──────── PROVIDED RECORDS ────────
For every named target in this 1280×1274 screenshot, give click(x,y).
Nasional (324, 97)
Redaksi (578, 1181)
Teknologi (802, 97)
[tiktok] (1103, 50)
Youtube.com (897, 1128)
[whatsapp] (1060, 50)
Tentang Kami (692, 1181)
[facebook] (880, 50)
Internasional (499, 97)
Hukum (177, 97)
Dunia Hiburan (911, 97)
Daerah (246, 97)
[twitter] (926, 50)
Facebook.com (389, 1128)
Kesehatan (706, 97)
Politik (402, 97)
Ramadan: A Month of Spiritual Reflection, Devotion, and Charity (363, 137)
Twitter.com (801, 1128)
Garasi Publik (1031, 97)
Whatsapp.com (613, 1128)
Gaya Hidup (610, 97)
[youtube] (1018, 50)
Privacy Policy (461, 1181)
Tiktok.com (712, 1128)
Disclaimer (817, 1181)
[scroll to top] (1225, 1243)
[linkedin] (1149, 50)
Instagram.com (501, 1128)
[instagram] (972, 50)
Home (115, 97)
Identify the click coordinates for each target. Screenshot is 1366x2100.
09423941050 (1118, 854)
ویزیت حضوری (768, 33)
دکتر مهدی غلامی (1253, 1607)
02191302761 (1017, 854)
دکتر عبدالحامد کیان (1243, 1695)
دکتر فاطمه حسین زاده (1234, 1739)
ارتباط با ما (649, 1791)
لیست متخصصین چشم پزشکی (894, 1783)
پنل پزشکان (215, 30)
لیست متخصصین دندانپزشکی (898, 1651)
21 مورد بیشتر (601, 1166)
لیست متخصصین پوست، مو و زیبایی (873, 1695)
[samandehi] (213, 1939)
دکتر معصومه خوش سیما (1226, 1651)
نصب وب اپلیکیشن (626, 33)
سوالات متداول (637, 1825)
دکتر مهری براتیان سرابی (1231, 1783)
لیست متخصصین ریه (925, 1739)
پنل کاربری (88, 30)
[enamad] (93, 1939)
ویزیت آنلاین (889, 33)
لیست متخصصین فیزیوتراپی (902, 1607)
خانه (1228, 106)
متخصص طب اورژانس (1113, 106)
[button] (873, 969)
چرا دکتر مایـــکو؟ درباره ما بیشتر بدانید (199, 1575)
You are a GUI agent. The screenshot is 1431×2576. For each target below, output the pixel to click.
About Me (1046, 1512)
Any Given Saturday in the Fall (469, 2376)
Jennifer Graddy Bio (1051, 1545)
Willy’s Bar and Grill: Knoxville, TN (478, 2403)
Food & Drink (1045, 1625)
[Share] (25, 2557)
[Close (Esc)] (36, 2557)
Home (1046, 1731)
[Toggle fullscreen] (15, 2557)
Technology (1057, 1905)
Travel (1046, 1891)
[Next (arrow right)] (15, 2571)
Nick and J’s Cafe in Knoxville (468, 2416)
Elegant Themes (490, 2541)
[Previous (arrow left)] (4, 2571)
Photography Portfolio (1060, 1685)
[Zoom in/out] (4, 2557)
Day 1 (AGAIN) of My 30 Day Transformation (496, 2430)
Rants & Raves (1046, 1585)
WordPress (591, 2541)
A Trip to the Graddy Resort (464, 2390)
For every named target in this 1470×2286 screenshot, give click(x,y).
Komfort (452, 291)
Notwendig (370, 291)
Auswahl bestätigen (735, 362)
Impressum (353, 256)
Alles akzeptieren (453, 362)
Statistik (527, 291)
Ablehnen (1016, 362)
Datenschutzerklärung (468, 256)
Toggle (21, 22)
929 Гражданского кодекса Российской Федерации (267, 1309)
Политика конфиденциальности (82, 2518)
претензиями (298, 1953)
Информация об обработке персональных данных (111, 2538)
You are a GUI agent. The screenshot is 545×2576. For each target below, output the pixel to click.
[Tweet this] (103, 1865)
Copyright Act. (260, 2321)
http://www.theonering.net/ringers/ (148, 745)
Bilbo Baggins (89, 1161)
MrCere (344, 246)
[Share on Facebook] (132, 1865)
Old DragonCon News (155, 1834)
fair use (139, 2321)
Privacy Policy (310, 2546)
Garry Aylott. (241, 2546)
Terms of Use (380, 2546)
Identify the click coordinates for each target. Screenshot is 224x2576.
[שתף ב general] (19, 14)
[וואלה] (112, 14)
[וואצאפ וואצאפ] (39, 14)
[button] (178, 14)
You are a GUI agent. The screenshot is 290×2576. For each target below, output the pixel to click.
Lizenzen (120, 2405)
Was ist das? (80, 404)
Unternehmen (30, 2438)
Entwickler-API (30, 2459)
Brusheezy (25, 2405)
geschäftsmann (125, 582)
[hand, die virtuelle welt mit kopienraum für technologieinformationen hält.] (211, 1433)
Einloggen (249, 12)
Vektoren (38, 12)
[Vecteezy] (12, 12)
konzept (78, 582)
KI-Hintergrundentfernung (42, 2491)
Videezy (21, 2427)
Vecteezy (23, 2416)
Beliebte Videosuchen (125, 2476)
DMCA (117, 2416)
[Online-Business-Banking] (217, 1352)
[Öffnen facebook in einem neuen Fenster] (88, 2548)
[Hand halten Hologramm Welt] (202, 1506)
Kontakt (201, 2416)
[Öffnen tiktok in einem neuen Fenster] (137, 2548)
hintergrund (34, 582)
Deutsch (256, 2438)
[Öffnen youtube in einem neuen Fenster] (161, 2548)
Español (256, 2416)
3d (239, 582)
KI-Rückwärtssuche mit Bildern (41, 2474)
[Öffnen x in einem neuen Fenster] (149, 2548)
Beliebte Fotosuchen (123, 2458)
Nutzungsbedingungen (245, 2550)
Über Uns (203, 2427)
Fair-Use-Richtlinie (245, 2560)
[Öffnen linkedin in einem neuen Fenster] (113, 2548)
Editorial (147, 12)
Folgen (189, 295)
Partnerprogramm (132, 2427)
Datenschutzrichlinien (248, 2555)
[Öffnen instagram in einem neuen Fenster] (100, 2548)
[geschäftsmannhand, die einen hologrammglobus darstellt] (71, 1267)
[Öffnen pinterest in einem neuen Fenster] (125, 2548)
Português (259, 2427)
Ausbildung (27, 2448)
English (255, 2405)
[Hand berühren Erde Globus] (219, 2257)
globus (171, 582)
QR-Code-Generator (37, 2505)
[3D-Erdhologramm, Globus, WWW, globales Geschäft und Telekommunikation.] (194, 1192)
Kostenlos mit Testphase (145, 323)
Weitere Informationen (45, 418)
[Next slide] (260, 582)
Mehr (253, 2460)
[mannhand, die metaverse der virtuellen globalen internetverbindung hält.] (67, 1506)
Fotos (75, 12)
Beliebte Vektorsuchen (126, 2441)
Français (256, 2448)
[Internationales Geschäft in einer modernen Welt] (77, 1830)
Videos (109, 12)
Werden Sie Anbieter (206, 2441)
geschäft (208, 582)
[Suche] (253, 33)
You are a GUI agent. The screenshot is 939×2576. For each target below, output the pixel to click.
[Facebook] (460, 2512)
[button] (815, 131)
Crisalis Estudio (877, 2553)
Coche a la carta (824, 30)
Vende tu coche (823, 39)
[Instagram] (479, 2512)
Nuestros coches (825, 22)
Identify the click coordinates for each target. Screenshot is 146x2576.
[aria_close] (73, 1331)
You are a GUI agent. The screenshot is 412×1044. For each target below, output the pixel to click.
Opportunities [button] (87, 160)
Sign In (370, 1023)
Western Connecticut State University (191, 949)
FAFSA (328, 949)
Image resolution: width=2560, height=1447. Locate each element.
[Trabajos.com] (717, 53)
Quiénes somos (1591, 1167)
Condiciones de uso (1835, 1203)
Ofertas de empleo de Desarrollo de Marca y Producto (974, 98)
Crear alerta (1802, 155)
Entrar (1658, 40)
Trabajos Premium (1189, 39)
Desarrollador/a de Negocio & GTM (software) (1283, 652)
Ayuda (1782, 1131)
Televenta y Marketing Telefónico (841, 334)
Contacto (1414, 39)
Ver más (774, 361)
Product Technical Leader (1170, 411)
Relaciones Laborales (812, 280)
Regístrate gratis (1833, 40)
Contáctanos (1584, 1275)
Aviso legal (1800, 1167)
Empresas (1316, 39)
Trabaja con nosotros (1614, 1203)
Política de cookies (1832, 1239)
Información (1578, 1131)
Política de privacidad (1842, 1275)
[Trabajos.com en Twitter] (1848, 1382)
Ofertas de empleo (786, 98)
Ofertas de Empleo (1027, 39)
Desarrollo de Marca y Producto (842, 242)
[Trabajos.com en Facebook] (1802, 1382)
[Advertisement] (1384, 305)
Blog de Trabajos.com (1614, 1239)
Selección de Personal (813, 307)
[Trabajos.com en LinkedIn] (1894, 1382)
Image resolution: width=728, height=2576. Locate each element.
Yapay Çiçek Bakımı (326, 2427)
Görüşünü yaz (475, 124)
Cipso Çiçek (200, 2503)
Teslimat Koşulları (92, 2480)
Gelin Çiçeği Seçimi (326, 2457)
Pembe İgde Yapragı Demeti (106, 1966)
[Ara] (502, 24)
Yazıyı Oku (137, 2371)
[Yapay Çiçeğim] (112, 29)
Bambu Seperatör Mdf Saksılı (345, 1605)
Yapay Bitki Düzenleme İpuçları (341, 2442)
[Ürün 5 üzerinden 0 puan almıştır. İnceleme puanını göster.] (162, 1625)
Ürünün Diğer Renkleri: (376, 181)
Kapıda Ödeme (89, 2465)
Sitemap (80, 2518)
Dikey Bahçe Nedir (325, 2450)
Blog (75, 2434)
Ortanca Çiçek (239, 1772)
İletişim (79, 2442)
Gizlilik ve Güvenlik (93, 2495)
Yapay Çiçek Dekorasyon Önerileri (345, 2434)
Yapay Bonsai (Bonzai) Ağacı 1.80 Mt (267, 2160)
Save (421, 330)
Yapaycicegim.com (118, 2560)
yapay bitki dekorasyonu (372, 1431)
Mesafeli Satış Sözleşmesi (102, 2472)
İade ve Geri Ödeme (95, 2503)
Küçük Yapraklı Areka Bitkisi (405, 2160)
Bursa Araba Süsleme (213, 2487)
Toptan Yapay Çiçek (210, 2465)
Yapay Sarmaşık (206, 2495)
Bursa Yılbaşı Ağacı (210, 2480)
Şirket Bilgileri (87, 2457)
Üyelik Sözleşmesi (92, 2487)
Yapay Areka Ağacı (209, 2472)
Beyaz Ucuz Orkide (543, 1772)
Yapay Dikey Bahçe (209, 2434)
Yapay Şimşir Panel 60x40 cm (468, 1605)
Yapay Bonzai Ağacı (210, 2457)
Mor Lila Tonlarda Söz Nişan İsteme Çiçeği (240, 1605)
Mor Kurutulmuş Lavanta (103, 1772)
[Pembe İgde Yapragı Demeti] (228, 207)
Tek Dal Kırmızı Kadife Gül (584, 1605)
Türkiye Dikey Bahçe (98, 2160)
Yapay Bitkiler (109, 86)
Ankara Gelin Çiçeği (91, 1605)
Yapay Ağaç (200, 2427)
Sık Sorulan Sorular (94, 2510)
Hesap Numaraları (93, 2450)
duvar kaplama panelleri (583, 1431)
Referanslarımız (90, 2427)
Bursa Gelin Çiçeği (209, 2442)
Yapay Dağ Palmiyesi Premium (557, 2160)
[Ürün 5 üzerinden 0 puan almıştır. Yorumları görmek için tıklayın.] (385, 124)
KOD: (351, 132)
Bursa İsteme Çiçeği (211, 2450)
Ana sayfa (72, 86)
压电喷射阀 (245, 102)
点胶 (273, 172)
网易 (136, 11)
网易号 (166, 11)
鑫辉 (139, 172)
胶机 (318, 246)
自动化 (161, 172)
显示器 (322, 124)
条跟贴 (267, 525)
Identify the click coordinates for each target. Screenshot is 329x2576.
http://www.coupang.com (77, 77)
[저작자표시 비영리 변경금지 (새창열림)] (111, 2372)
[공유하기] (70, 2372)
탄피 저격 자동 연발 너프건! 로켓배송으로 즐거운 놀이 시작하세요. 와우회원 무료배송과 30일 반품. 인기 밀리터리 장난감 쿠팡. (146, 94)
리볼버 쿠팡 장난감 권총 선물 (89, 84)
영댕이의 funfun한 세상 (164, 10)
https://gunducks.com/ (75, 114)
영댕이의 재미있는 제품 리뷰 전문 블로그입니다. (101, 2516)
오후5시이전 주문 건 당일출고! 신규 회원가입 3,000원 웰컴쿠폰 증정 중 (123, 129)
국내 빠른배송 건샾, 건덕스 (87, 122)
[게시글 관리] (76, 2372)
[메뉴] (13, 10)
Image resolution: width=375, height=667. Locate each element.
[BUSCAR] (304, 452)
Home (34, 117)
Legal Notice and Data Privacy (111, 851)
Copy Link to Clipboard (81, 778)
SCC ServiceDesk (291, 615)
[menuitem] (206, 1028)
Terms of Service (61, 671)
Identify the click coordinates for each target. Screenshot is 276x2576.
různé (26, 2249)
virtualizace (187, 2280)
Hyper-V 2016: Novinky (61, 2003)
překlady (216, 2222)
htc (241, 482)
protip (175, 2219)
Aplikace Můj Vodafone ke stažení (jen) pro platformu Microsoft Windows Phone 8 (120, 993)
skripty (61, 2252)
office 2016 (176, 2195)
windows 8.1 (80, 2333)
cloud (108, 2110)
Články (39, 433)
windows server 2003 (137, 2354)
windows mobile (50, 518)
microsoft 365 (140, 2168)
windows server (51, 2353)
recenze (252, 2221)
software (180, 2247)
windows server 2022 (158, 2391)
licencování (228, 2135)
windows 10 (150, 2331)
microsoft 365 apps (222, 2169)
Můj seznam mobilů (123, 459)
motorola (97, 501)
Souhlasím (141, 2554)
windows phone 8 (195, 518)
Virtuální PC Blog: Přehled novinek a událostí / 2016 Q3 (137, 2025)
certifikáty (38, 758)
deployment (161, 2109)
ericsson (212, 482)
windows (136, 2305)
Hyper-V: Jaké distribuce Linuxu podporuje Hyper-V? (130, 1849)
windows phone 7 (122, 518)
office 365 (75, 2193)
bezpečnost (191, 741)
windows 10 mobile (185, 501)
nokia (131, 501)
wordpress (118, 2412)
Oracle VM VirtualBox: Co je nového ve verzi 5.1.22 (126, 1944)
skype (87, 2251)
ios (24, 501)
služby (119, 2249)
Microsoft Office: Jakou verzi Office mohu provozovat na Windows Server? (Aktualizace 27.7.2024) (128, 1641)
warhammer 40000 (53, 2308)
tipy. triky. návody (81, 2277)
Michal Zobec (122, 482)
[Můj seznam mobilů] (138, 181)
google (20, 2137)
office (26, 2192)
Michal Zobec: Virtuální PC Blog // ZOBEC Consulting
────────
- [PROBLEM TO SOLVE] Could you set down, word for word, only the lines above from the line with "microsoft 365 apps (222, 2169)" to the line with "windows phone 7 (122, 518)", including both?

- [EXPECTED OUTPUT]
microsoft 365 apps (222, 2169)
Můj seznam mobilů (123, 459)
motorola (97, 501)
Souhlasím (141, 2554)
windows phone 8 (195, 518)
Virtuální PC Blog: Přehled novinek a událostí / 2016 Q3 (137, 2025)
certifikáty (38, 758)
deployment (161, 2109)
ericsson (212, 482)
windows (136, 2305)
Hyper-V: Jaké distribuce Linuxu podporuje Hyper-V? (130, 1849)
windows phone 7 (122, 518)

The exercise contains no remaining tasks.